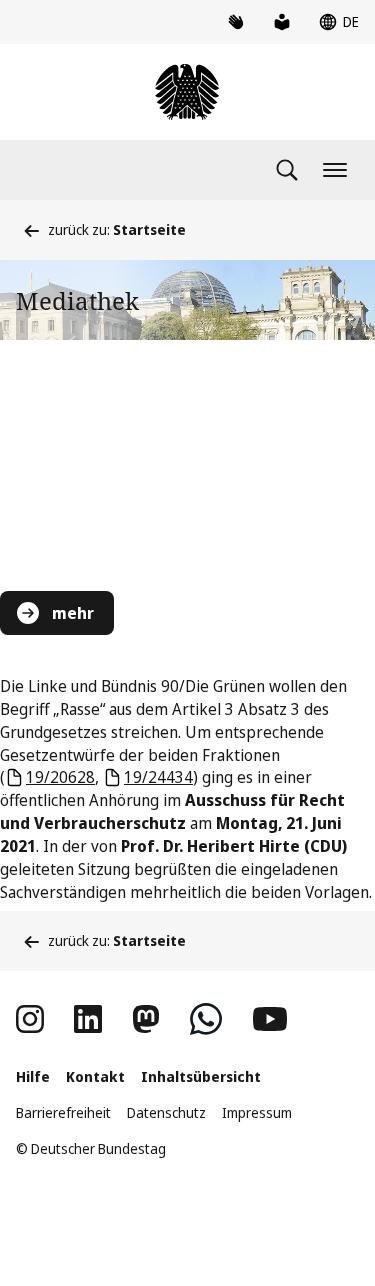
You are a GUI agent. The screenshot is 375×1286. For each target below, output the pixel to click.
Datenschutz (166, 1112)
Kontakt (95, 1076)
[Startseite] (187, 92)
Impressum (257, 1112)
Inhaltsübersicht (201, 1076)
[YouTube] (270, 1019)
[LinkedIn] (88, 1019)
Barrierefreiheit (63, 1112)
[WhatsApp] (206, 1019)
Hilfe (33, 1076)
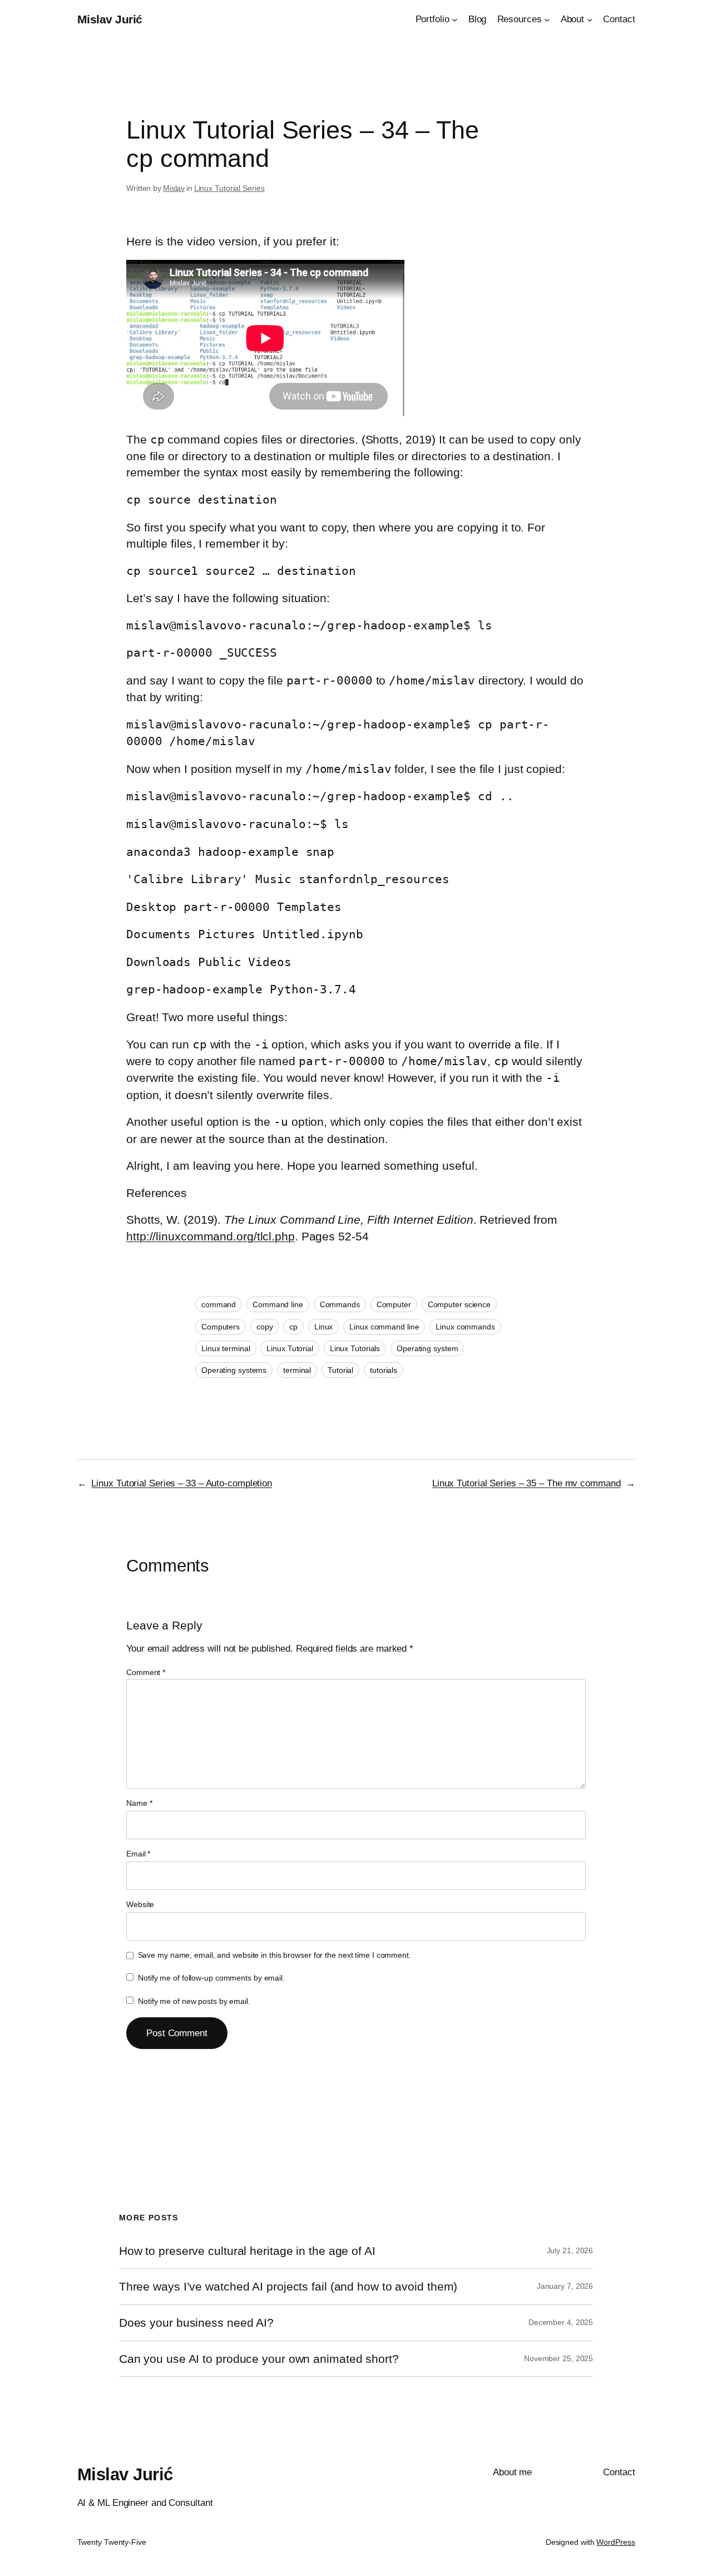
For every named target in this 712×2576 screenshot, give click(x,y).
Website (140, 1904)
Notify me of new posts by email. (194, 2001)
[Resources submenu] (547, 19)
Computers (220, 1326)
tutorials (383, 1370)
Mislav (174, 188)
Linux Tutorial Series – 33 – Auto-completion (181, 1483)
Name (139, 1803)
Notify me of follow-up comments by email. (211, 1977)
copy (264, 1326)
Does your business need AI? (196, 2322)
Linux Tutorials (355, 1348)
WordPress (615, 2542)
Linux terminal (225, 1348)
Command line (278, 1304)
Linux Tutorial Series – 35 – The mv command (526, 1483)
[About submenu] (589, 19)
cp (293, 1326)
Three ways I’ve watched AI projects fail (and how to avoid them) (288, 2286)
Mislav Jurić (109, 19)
══════════
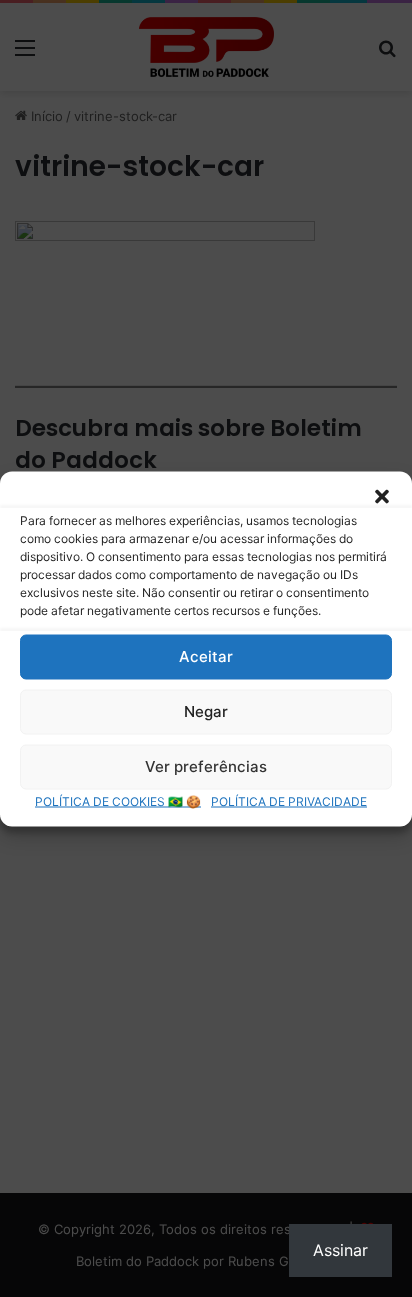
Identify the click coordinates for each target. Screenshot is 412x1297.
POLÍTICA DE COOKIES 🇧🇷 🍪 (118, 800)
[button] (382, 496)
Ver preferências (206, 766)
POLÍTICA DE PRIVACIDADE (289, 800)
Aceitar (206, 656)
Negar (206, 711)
══════════
Exercise prompt:
Now transcribe the lines above exactly, starting at the line containing "You are a GUI" and ending at the line containing "Notify me of new posts by email. (194, 2001)", both lines included, pictures excluded.

Solution to the exercise:
You are a GUI agent. The screenshot is 375×1286. For each target below, output the pixel to click.
Datenschutz (166, 1112)
Kontakt (95, 1076)
[Startseite] (187, 92)
Impressum (257, 1112)
Inhaltsübersicht (201, 1076)
[YouTube] (270, 1019)
[LinkedIn] (88, 1019)
Barrierefreiheit (63, 1112)
[WhatsApp] (206, 1019)
Hilfe (33, 1076)
For every named target in this 712×2576 screenshot, give click(x,y).
Website (140, 1904)
Notify me of new posts by email. (194, 2001)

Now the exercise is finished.